New data suggests fewer than expected U.S. buyers are opting for smartphones priced $1,000 or higher.
The data had led to the suggestion that a lack of smartphone sales at this price will lead to slower rates of 5G adoption.
There are some caveats to the data that should be taken into account.
$1,000 for a new smartphone too much?
This data comes from the NPD Group and is drawn from its new Mobile Phone Tracking service. According to NPD, less than "10% of consumers are spending over $1,000 on their smartphones."
This has led to NPD suggesting the lack of smartphone sales at this price will lead to less people utilizing 5G once it becomes readily available. NPD makes this assumption based on the suggestion a typical 5G phone costs $1,200 in the U.S.
NPD also suggests this is likely to be more of an issue for those based outside of major cities. This is due to the data pointing to consumers in cities like New York City and Los Angeles as more likely to spend over $1,000 on a smartphone.
Not painting the clearest of pictures
While there are definitely $1,000 smartphones on the market now, they are still a relatively new thing. The data here only runs up until October, 2019 and this matters. For example, the premium version of the Galaxy Note 10 is likely to be one of the more popular $1000+ smartphones right now.
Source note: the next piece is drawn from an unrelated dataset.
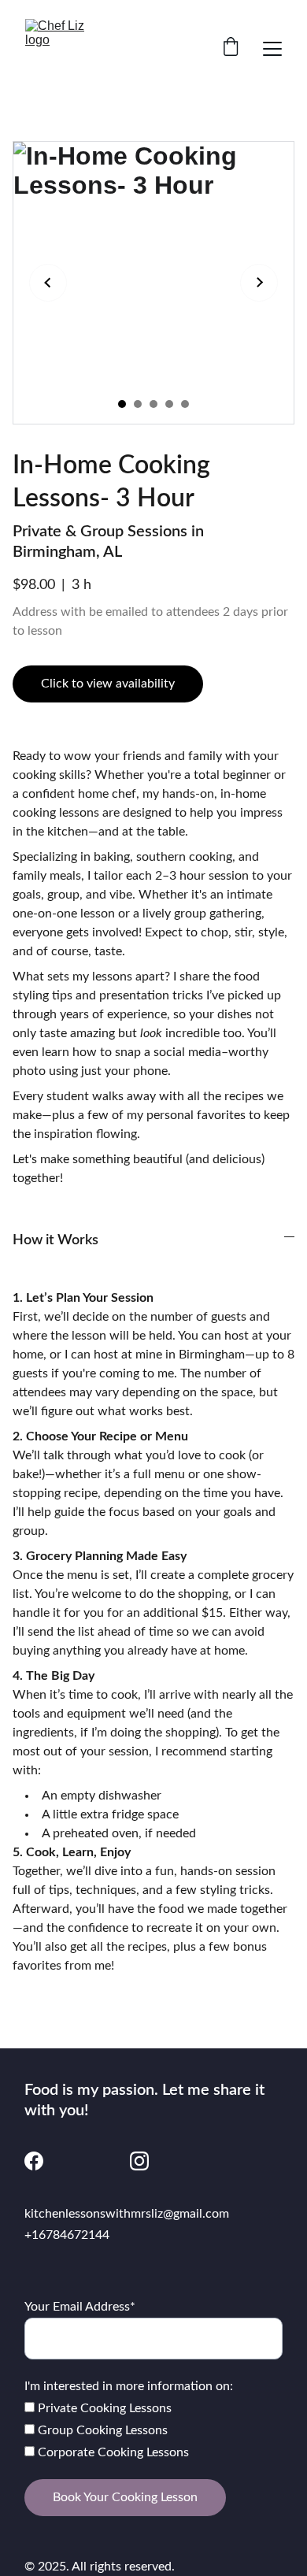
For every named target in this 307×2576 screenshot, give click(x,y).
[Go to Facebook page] (33, 2161)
However, that's a phone that would have only been on sale for a short period prior to the cut-off point for the data collection.
Similarly, while there was a $1,000 version of the Galaxy S10 released in 2019, Samsung also released two versions priced under $1,000. Including one version of the Galaxy S10 priced at just $750.
And that's just Samsung. There is an abundance of good enough Android phones now available at less than $1,000 and so the motivation to spend less than that amount might not simply be because of the money, but more to do with the need.
Speaking of which, 5G appears to be the only real need why anyone would have to spend in excess of $1,000. Although, that's also likely to change soon.
Qualcomm recently announced a 5G supported 700 series SoC. This is not a processor aimed at the absolute premium sector but one primarily designed to make 5G access more affordable. It is designed for phones below the $1,000 marker. When devices powered by the Snapdragon 765 start to become available, the 5G entry-level price will decrease.
There is also the more pressing issue of a lack of real 5G availability in most of the U.S. It stands to reason buyers are less likely to avoid paying for a 5G smartphone if they don't really have a viable 5G network to connect to. When 5G is here, that may change.
Coming back to the main point of what consumers will pay. A Samsung exec recently confirmed the company has already sold more than one million Galaxy Fold smartphones. Not only is the Fold an experimental and controversial device, but it's also one priced at over $2,000 in the U.S.